けど一つだけ思った事がある。この女の子は僕の事を赤毛と呼ぶのかとね。

 

「ぼ、ぼくの名前はジークフリード・キルヒアイスだ、赤毛じゃない!」

 

 僕が声は怒りを込め、思わず大きな声で叫んでしまった。その直後、僕は明らかに年下の子に叫んでしまっているんだろうと正気に戻る。それに弱い者いじめで僕が最も嫌う事、これじゃただの嫌な奴じゃないか。帝国市民としてあるまじき恥ずべき行動。泣き出すのではないかとビクビクしているとその子は―――

 

「あはははは!」

 

 

―――突然、豪快に笑いだした。その大きな笑い声に僕はビックリ、頭がフリーズしてその様子を見つめていると笑いは収まったようでお腹を押さえ、浮かべた涙を指で拭く。

 

「す、すまない。確かにお前は赤毛は赤毛でも名前がある。そうだな、そうだよな、すまん!」

 

彼女は何かに自分自身で納得したようでうんうんと頷いた後、女の子らしくない大きな声で僕へと謝罪した。な、何なんだ子は。

 

「ではジーク。私と、ヒルメと一緒にご近所探検と言う冒険へ赴こうではないか!」

 

僕の手を掴み走り出す女の子。その行動力の高さに僕は漠然としてるしかなかった。それからはアレよアレよと僕はこの子、ヒルメと過ごす事なる。そしてそれはトラブルの連続もあった。

 

「ジークやらかした! 助けてくれ!」

 

ある時は学校で僕をいじめる子達を完膚なきまでに叩きのめしたり。

 

「ジーク! 眠い、ベッドを借りる―――zZ」

 

ある時は僕の家に忍び込み、僕の部屋で寝て居たり。

 

「ジーク焼けたぞ、食え食え。私特製のクロワッサン」

 

またある時は美味しい美味しいクロワッサンを作ってくれたりとトラブルもありながら楽しい毎日を過ごす事となった。

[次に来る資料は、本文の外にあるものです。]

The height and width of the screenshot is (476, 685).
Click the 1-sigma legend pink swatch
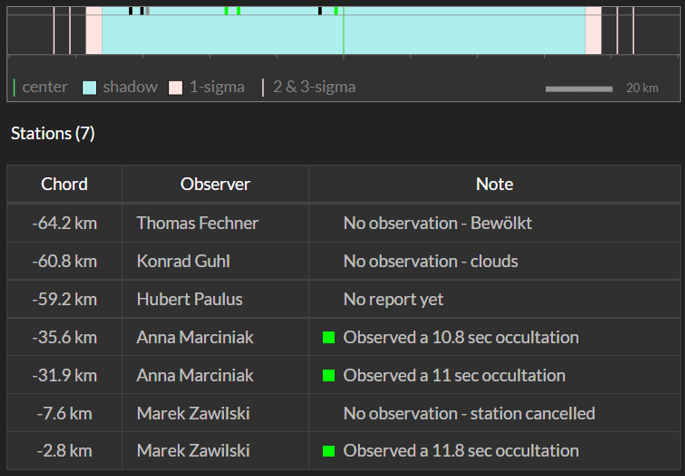pyautogui.click(x=176, y=87)
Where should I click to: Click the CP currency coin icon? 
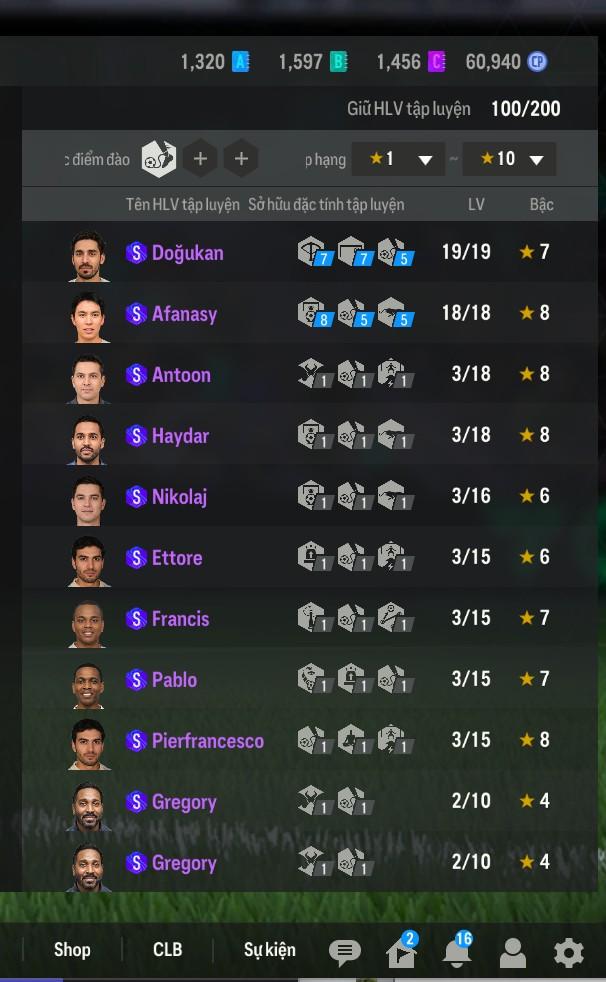(537, 62)
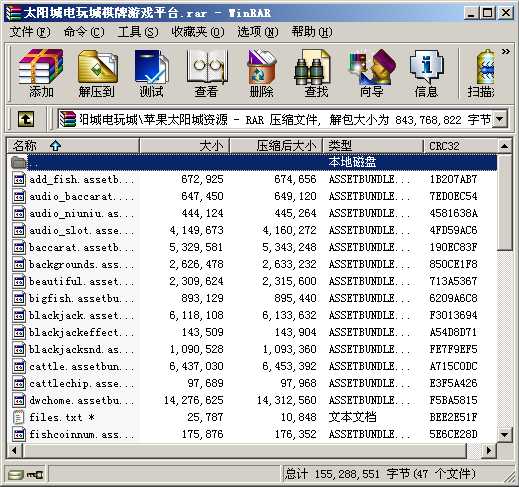Show archive Info (信息) icon
This screenshot has width=519, height=487.
[x=426, y=74]
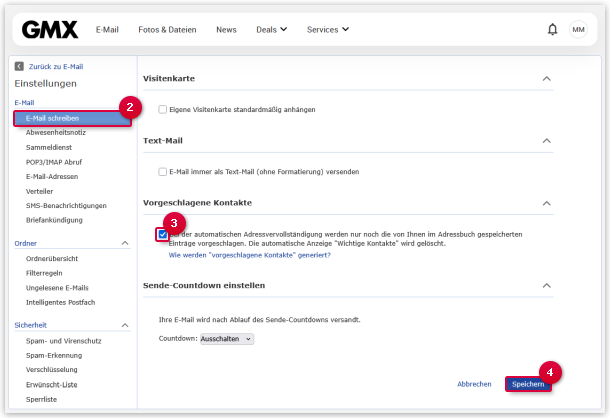Collapse the Sende-Countdown einstellen section
This screenshot has height=418, width=610.
pos(546,286)
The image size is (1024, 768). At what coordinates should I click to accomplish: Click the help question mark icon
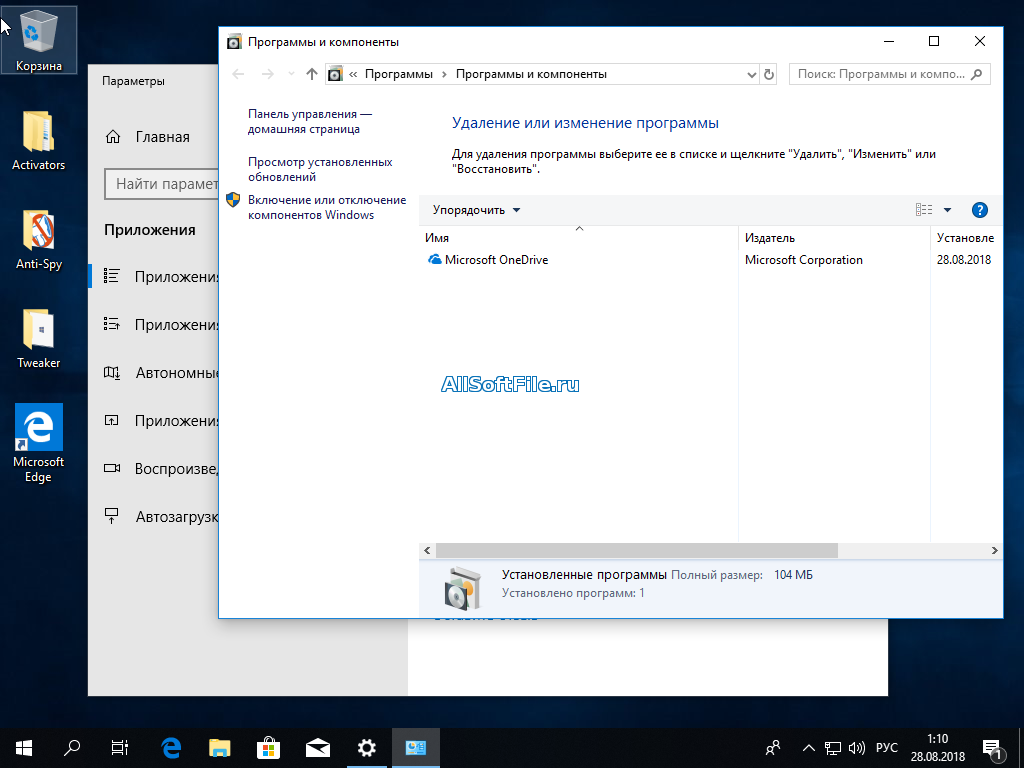click(x=979, y=210)
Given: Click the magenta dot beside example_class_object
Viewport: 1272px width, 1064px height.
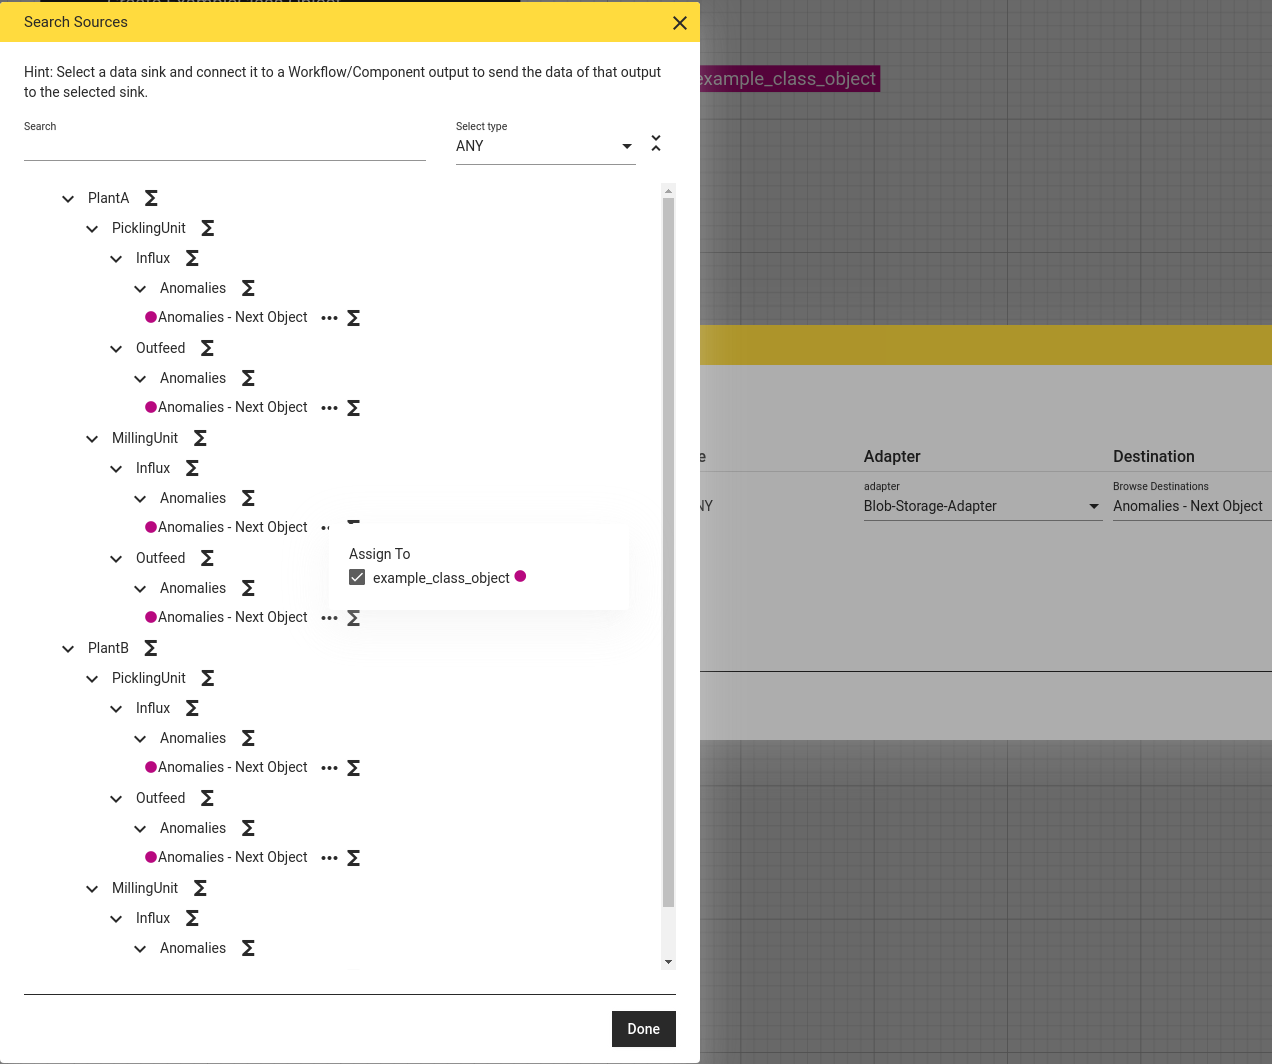Looking at the screenshot, I should point(520,576).
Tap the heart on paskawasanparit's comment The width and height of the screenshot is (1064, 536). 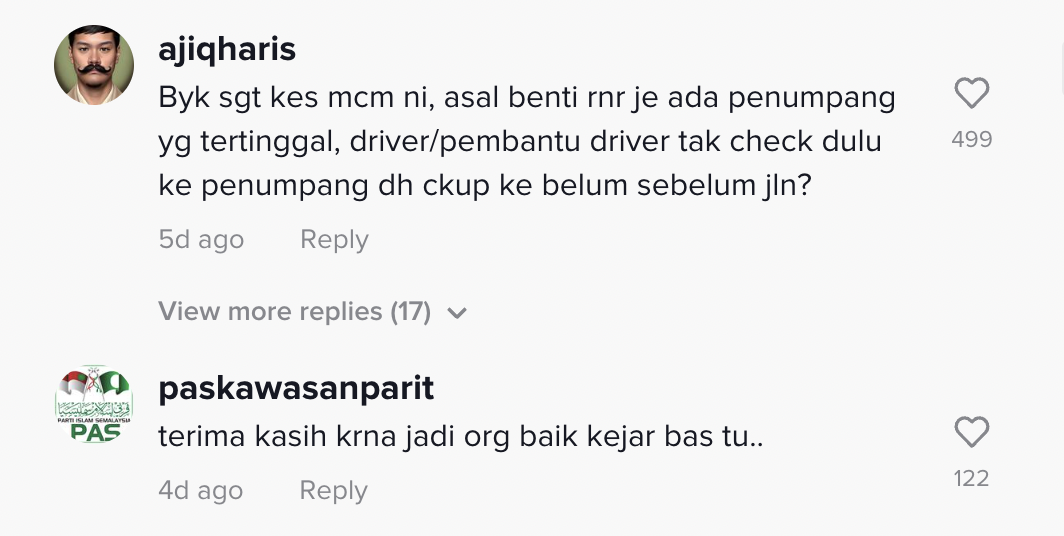[971, 433]
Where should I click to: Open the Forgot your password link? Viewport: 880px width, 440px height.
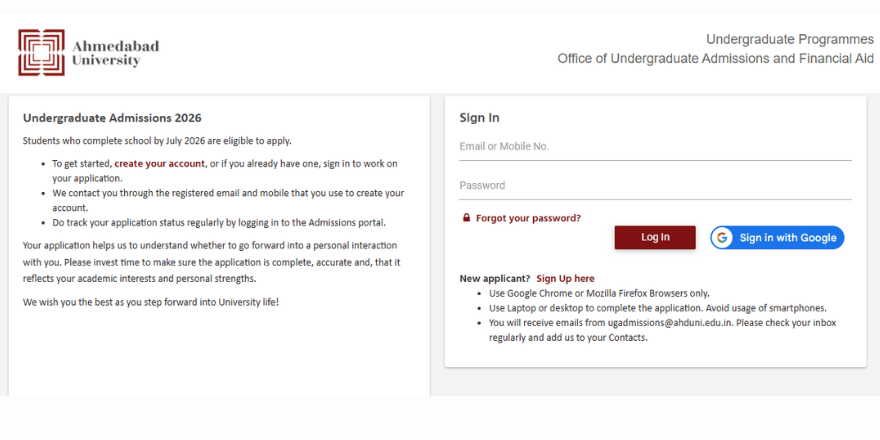point(528,218)
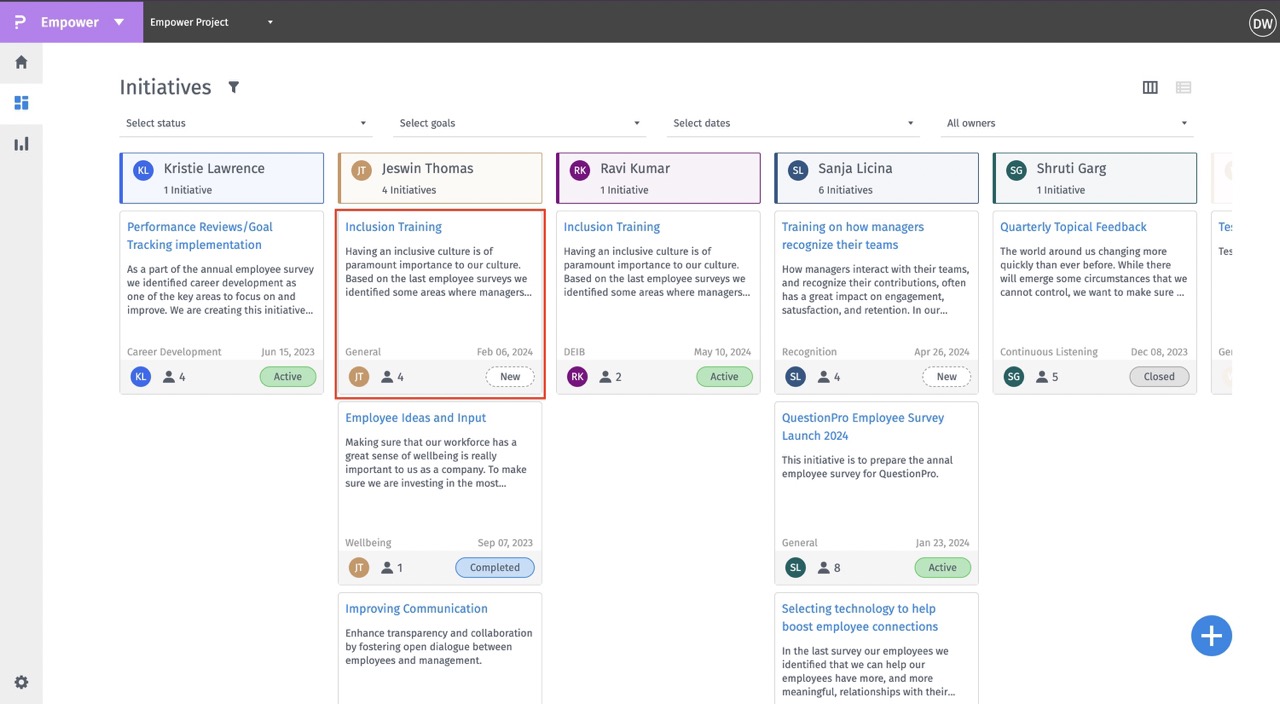Open the Empower Project selector
The width and height of the screenshot is (1280, 704).
[x=211, y=22]
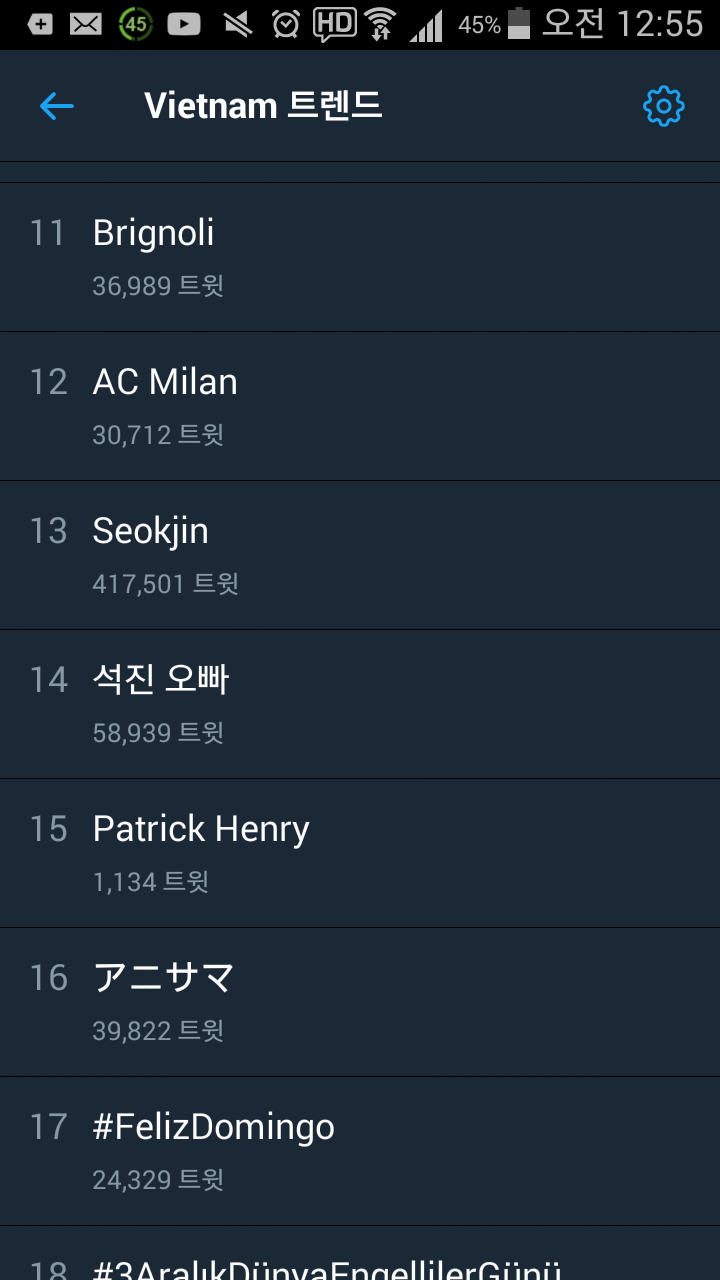Click the email notification envelope icon
The height and width of the screenshot is (1280, 720).
point(88,22)

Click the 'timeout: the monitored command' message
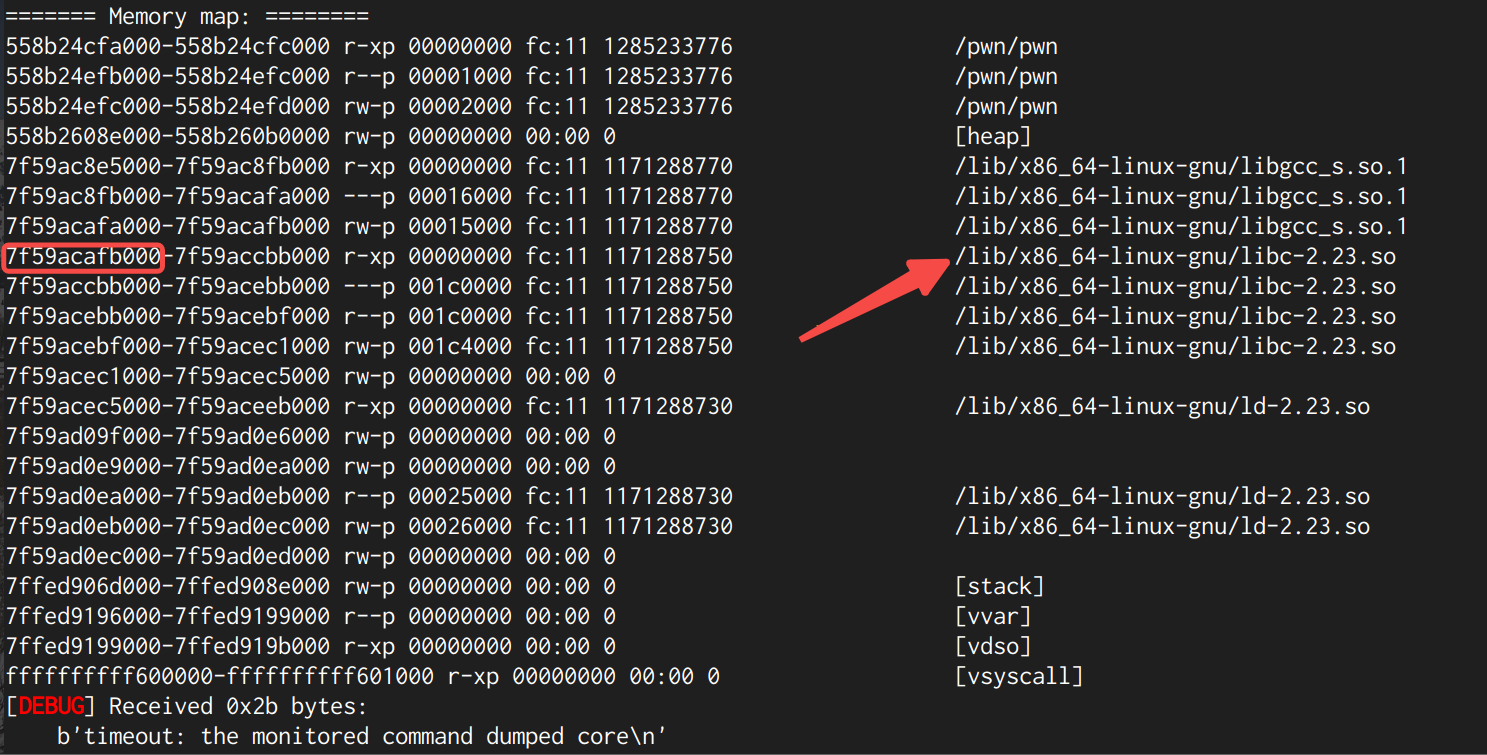[x=361, y=737]
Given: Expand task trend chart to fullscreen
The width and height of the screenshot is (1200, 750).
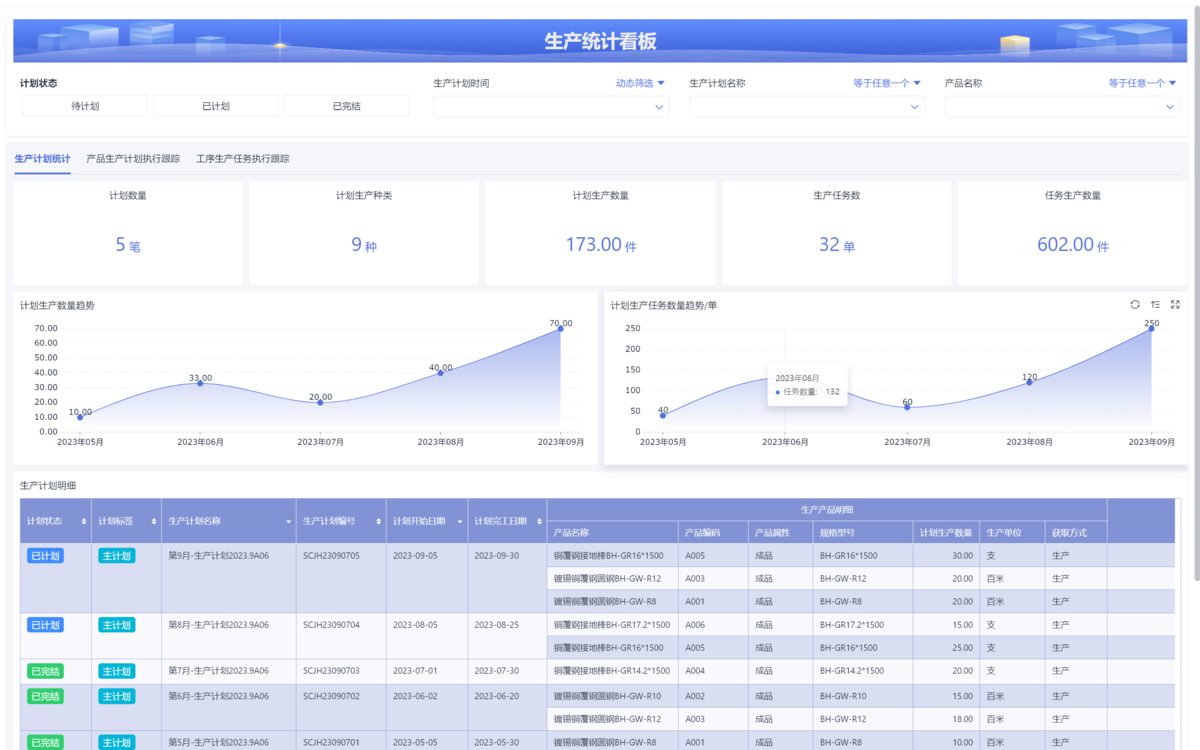Looking at the screenshot, I should tap(1175, 305).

ヒルメは怒った時はすっごく怖く直ぐに手が出るような子だけど、それ以外の時はただ男の子のような性格をした女の子。友達の居なかった僕にとって初めての友達である。二年ぐらい一緒に過ごして性格も把握したとたりと大分わかっては来たけどさ――――――

 

 

「―――ヒメル・フォン・リィターと申しますの、以後よろしくですわク・ソ・ガ・キ」

 

まさか初対面の人間に対して金的食らわせるとは思ってみなかったし、君が貴族だったとはビックリだよ!